The classic chromosomal defect in Turner's is the absent X chromosome, karyotype 45,X, although mosaicism (e.g., 45,X/46,XX) and many other combinations, as well as second X chromosomes with deletions can also result in the syndrome. For our purposes, the extremely poor development of the ovaries, the gonadal dysgenesis, is the key feature. The number of primordial follicles is decreased and there is increased apoptosis of these follicles.

The majority of Turner's syndrome cases are diagnosed before childbearing is contemplated -- at birth, during mid-childhood because of short stature or at expected puberty when they fail to develop. These latter patients may be supported with estrogen replacement to establish secondary sex characteristics and optimal uterine development. Overall, 90% of patients will require hormone replacement.

The ability to produce eggs and support a pregnancy depend very much on the amount and quality of the ovarian tissue present. Some patients develop normally but when spontaneous pregnancy does occur, there is a high risk of chromosomal abnormalities in the fetus and recurrent pregnancy loss. Most patients will experience early ovarian failure. Patients with a normal uterus, either through normal development or estrogen support, may be able to achieve a pregnancy with donor eggs.(5),(6)

Because coarctation of the aorta is another congenital defect that can be present in Turner's syndrome, any woman diagnosed with Turner's syndrome and considering pregnancy needs a preliminary full cardiac workup because coarctation can make pregnancy very hazardous, even fatal.

Polycystic Ovary Syndrome (PCOS)

This syndrome gets its name from the enlarged ovaries with many subcapsular cysts seen in the originally described patients. Many of us first heard of this syndrome as the Stein-Leventhal syndrome, described in 1935, and additionally characterized by amenorrhea, hirsuitism and obesity. The 1990 NIH Consensus Conference defined PCOS as oligomenorrhea and hyperandrogenism in the absence of other endocrine disorders such as congenital adrenal hyperplasia or hyperprolactinemia. Amenorrhea, hirsuitism, obesity and even polycystic ovaries are not required to make a diagnosis of PCOS.

Endocrine features have been observed that can explain the excess androgen. Tonically increased levels of LH (that may result from abnormal GnRH secretion) will enhance ovarian theca cell production of androgen.(3) Elevated insulin levels, especially in obese patients, can increase ovarian and adrenal androgens and decrease sex hormone binding globulin (SHBG) secretion by the liver. The net effect is increased active androgen in the ovary and the circulation, inhibiting oocyte development.

Increased insulin sensitivity (which leads to lower insulin levels) by weight loss or medication can permit ovulation in some of these women. Although not an approved indication, metformin, which increases insulin sensitivity, has been used alone or prior to ovarian stimulation to treat infertility.(7)These patients do have adequate germ cells. In fact, one investigator believes there are excessive primordial follicles in the ovary in these patients.(8) The hormonal milieu of increased insulin and androgen prevents complete maturation of oocytes in the follicular phase, but when the milieu is corrected, mature oocytes can be obtained and ovulation can occur.

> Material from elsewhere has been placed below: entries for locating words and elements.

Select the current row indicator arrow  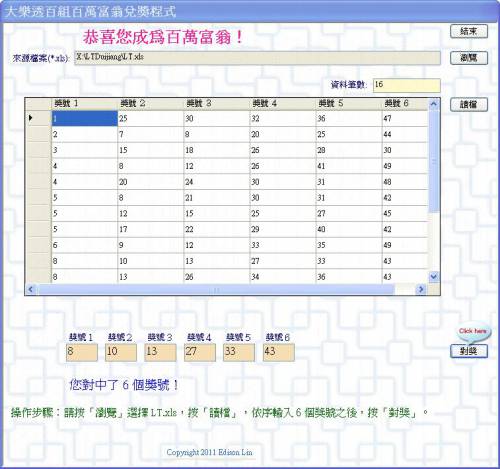pos(31,118)
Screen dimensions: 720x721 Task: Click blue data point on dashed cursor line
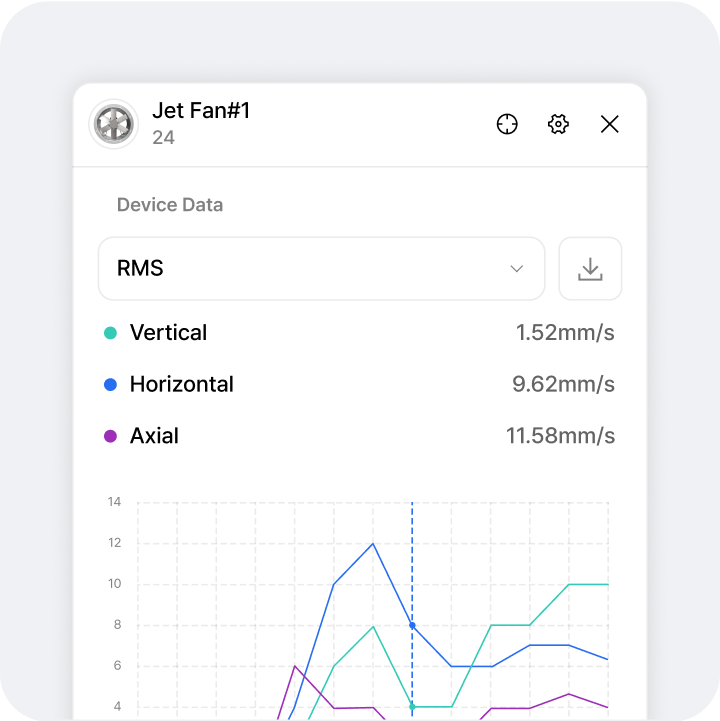412,625
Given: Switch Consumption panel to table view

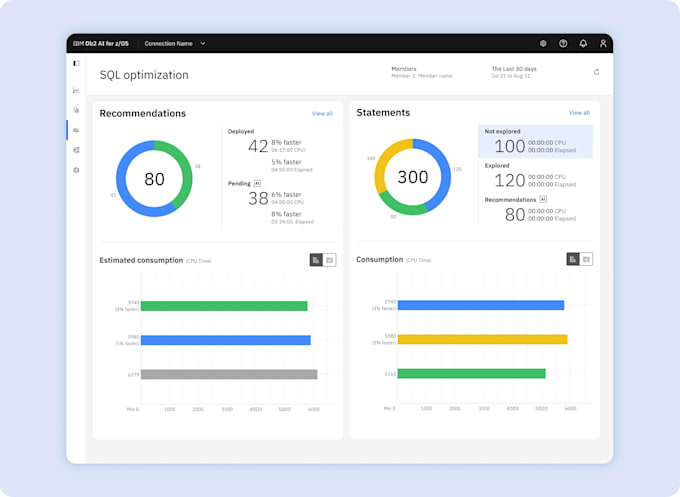Looking at the screenshot, I should 586,259.
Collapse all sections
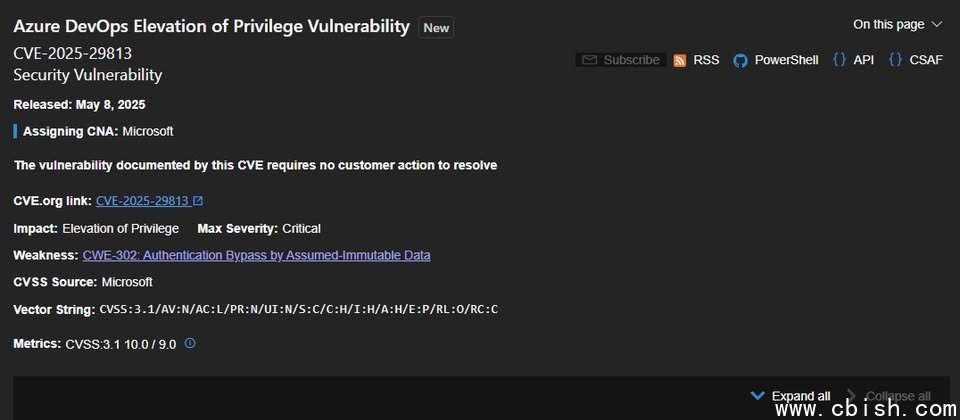Image resolution: width=960 pixels, height=420 pixels. [889, 396]
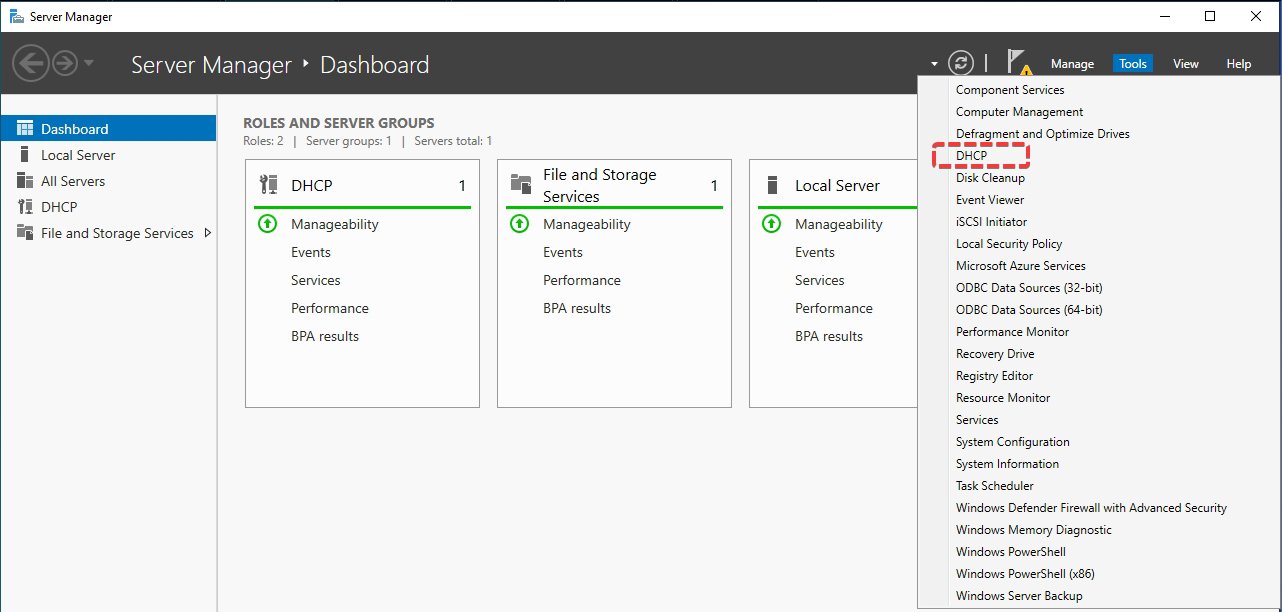Click the refresh dashboard icon

960,63
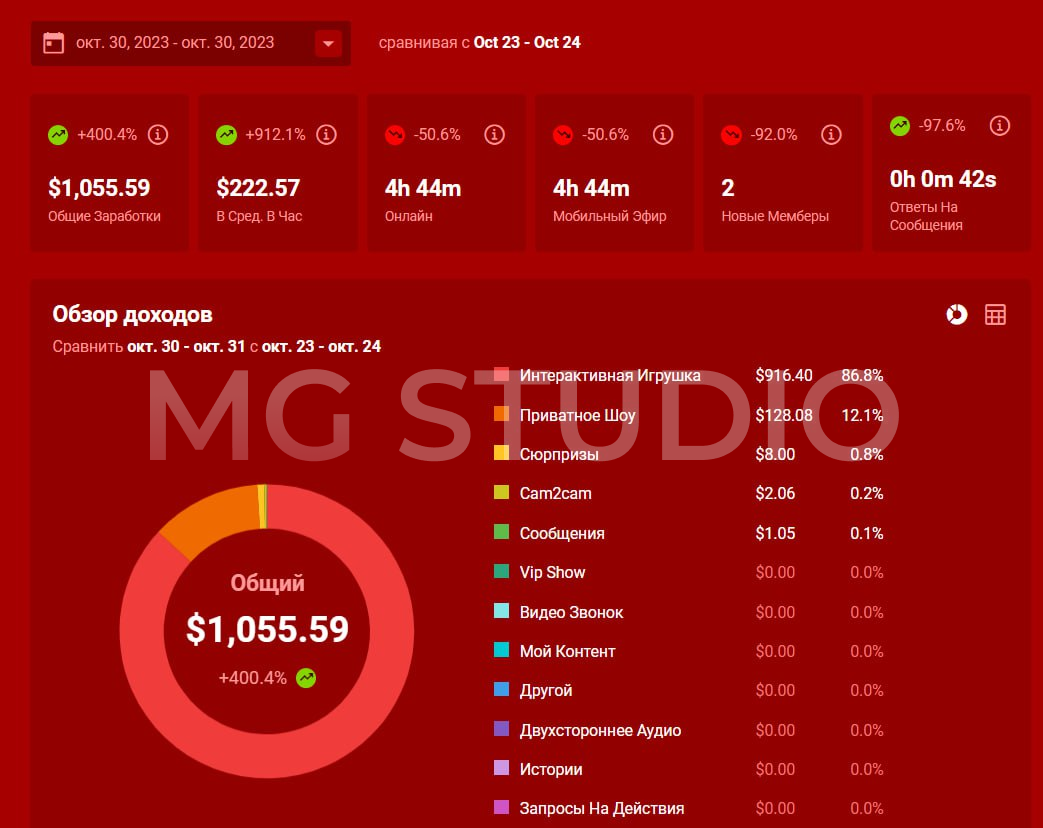Toggle the Приватное Шоу legend entry
Image resolution: width=1043 pixels, height=828 pixels.
[577, 415]
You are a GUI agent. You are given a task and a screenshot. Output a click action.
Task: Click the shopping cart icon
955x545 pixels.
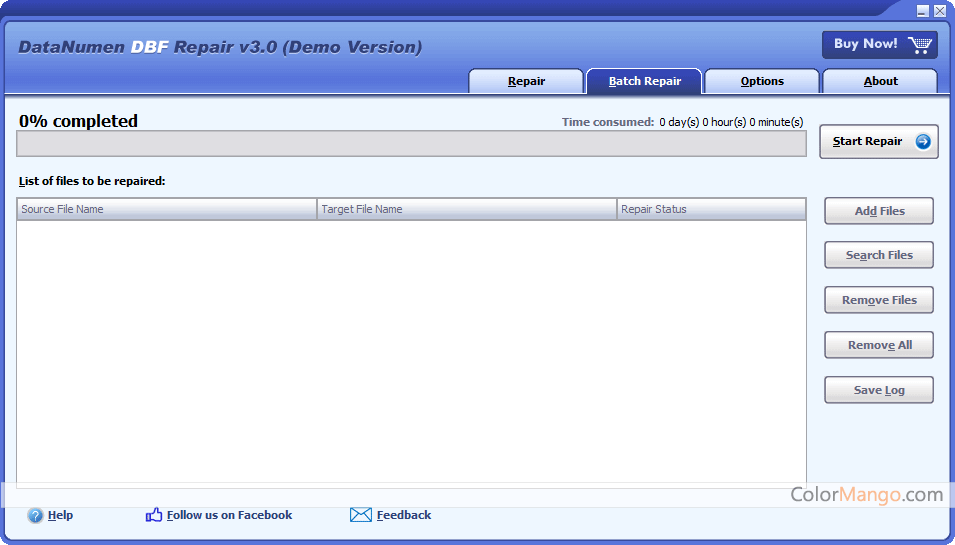(x=920, y=44)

Hyperprolactinemia and Prolactinoma

Prolactin is a pituitary hormone made by the lactotrophs, a population of chromophobe cells in the pituitary. Its main function is to stimulate breast development and milk production during and after pregnancy. The neurotransmitter dopamine regulates prolactin production through inhibition. In other words, when dopamine interacts with lactotrophs, prolactin secretion is inhibited. Any influence that decreases the effect of dopamine or increases the lactotroph cell mass can result in excess prolactin secretion.

Adenomas consisting of lactotrophs are known as prolactinomas and cause what is considered primary hyperprolactinemia. Secondary causes would be drug inhibition of dopamine receptors, compression of the pituitary stalk or gland by another tumor or conditions that cause elevated growth hormone or thyroid stimulating hormone.

Excess prolactin has several effects that can interfere with ovulation: decreased secretion of GnRH, inhibition of LH and FSH release, and inhibition of both estrogen and progesterone secretion in the ovary. Besides amenorrhea and infertility, women with elevated prolactin may experience galactorrhea (spontaneous flow of milk from the nipple). Headaches and neurological symptoms may presage significant, usually nonprolactinoma, tumors.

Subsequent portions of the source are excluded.